Health security is completely inseparable from reproductive, maternal, newborn, child and adolescent health (RMNCAH).
The economics of crisis
For UK policymakers managing tight budgets, global health spending must be understood as an insurance policy. Containment at the source is exponentially cheaper than a reactive global emergency response.
In a highly globalised economy, an unstable health system in central and eastern Africa creates a vacuum. Epidemics compound existing humanitarian crises, fuel displacement, and strain regional economies, which directly impacts the UK’s broader geopolitical and strategic interests.
The UK has historically been a scientific superpower and a leader in global health. Its recent commitment of up to £26 million to support the Ebola response demonstrates the continued importance of rapid international action. But the BDBV outbreak also highlights a deeper challenge: preparedness is not simply a scientific challenge – it is a financing one.
Promising new tools cannot be developed, tested, manufactured and deployed without sustained investment. Yet, global funding for pandemic preparedness has declined sharply in recent years, particularly for therapeutics and diagnostics.
Countries must respond quickly when outbreaks occur, but they must also invest continuously between crises. As the UK prepares for its G20 Presidency in 2027, it has an opportunity to champion the long-term financing needed to build a truly global 100-day-ready ecosystem, consisting of well-resourced research and development, health systems, clinical trials, and manufacturing alongside regulatory readiness and equitable access.
The path forward
The UK cannot afford a policy of panic and neglect – waiting for an outbreak to explode before mobilising capital. The FCDO should leverage its diplomatic and financial weight to take three immediate actions:
- Flexible funding for primary healthcare: Protect and expand flexible funding for primary healthcare and community health systems in outbreak-prone settings, ensuring that routine RMNCAH services can continue during emergencies, and that local systems are capable of delivering outbreak response measures and medical countermeasures.

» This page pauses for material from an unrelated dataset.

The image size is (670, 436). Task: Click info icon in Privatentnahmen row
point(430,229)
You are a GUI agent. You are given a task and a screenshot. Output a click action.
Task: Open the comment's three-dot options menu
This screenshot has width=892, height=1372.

- Support rapid development and equitable access to diagnostics, therapeutics and vaccines: Recommit UK support to research, clinical trials, regulatory pathways, and manufacturing readiness in between outbreaks to ensure equitable access to diagnostics, therapeutics, and vaccines for pathogens that remain underserved by existing countermeasure pipelines, including BDBV and others with pandemic potential. Particular attention should be given to therapeutics and diagnostics, where funding and access pathways remain less developed than for vaccines, to address the barriers to scaling promising tools and ensuring equitable access.
- Champion the 100 Days Mission as part of the UK G20 2027 Presidency: The UK should use its G20 Presidency to place pandemic preparedness and medical countermeasure financing high on the global agenda. This should include championing sustainable coordinated financing for diagnostics, therapeutics and vaccines, strengthening surge financing arrangements for future outbreaks and maintaining political momentum behind the 100 Days Mission.
If we wait until a novel pathogen threatens our own borders to value the lives of our communities, mothers, and children – and, in turn, the global health systems that protect us – we have already lost the battle.
For the UK Government, standing with our global partners in their time of need is the only path toward a safer, fairer and more resilient world for everyone.
Investing in global health security overseas is the only way to guarantee security at home.